▸ Text under study
######
A new computational strategy paves the way for more personalized cancer treatment

05/15/2018

Mathematicians and cancer scientists have found a way to simplify complex biomolecular data about tumors, in principle making it easier to prescribe the appropriate treatment for a specific patient.

The digital approach from scientists at the Johns Hopkins University—a computational strategy transforms highly complex information into a simplified format that emphasizes patient-to-patient variation in the molecular signatures of cancer cells—was detailed recently in the journal Proceedings of the National Academy of Sciences.

“The main point of this paper was to introduce this methodology,” said Donald Geman, a professor in JHU’s Department of Applied Mathematics and Statistics and senior author of the PNAS article. “And it also reports on some preliminary experiments using the method to distinguish between closely related cancer phenotypes.”

A key challenge for doctors is that each primary form of cancer, such as breast or prostate, may have multiple subtypes, each of which responds differently to a given treatment.
######
▸ Source data
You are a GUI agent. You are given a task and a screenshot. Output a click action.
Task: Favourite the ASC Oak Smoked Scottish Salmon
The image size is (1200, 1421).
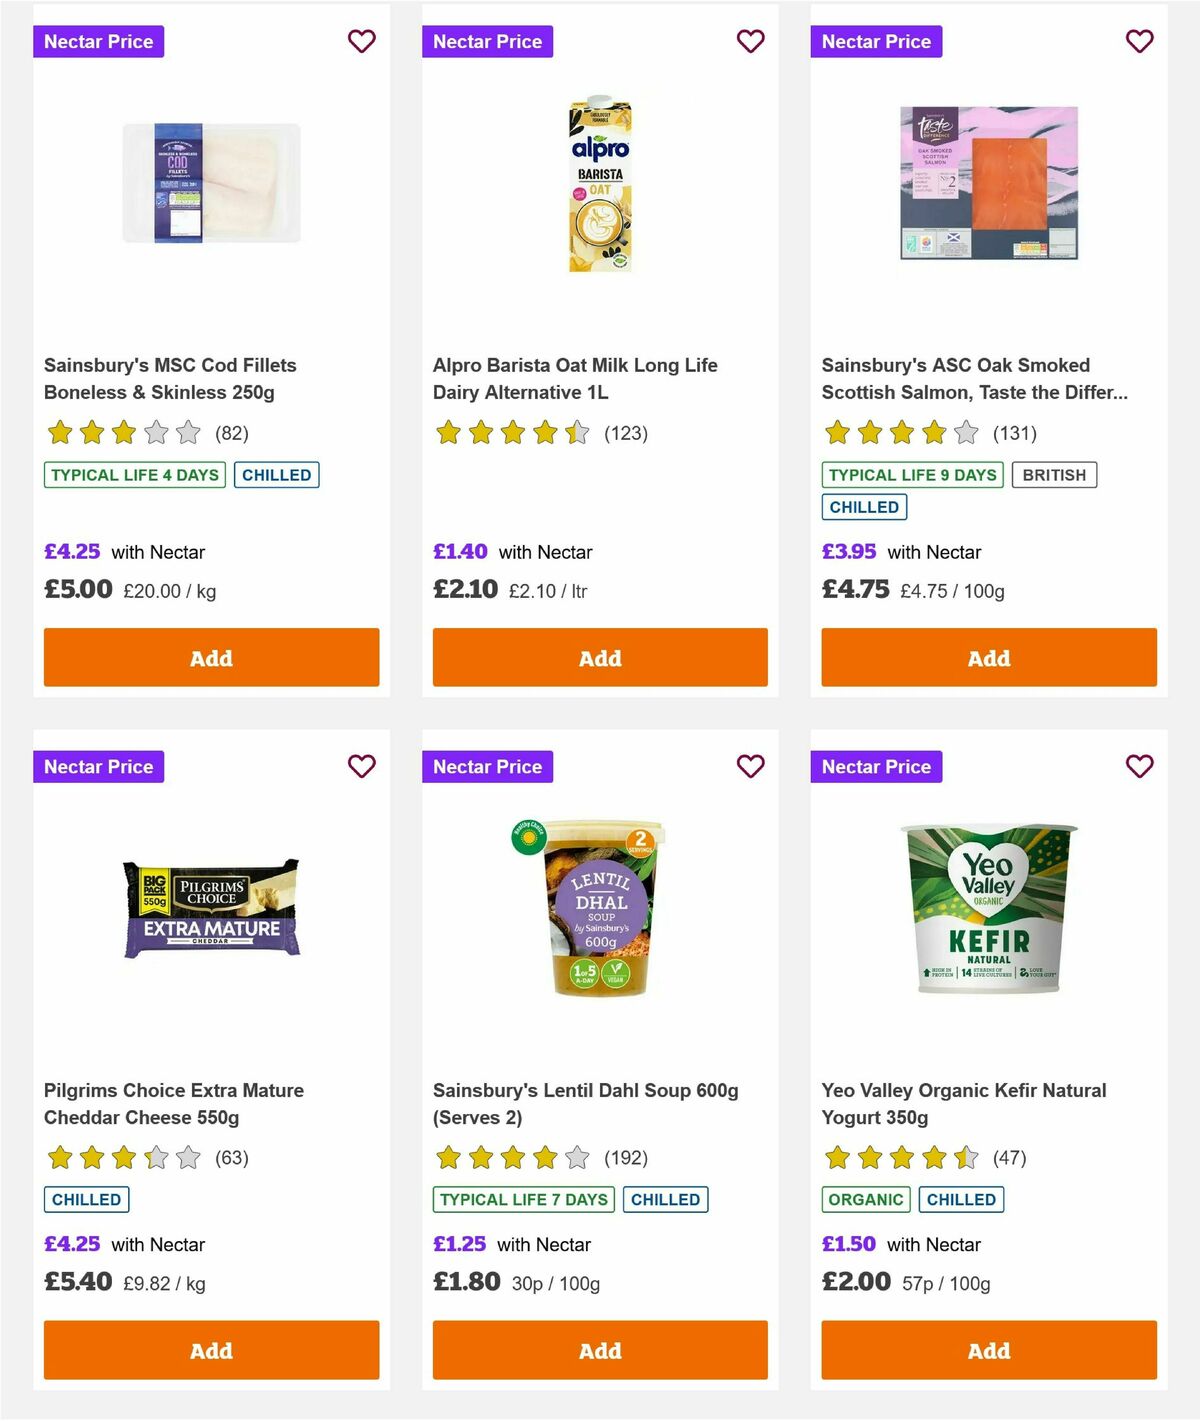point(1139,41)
######
▸ To do
**1)** Write out the passage of the article on personalized cancer treatment starting at "A new computational" and ending at "a specific patient.", word for word.
**2)** From the article on personalized cancer treatment, list every full proper name of a person, university, academic department, or journal, using the spelled-out form rather than abbreviations.
**3)** Extend the article on personalized cancer treatment with a few more paragraphs that pick up right after its last sentence.
None of the lines have any bearing on what is asked here.

▸ Answers by item
**1)**
A new computational strategy paves the way for more personalized cancer treatment

05/15/2018

Mathematicians and cancer scientists have found a way to simplify complex biomolecular data about tumors, in principle making it easier to prescribe the appropriate treatment for a specific patient.

**2)**
Johns Hopkins University
Proceedings of the National Academy of Sciences
Donald Geman
Department of Applied Mathematics and Statistics

**3)**
“One of the things that people in this field have noticed over the past 10 years—and, in fact, it has been startling—is how much heterogeneity there is even between two patients with the same subtype of cancer.”

 

Don Geman
Johns Hopkins researcher

“One of the things that people in this field have noticed over the past 10 years—and, in fact, it has been startling—is how much heterogeneity there is even between two patients with the same subtype of cancer,” Geman said. “By that, I mean that in two patients who were both diagnosed with melanoma, the skin lesions may look quite similar to the naked eye, but the cancerous cells may be very different at the molecular level. They may have different forms of dysregulation, including different genetic variants and different gene expression profiles.”

Knowing as much as possible about the genetic makeup and impaired biological pathways of a particular patient could help physicians make more informed decisions about the prognosis and treatment, adjusting them to the particular molecular profile.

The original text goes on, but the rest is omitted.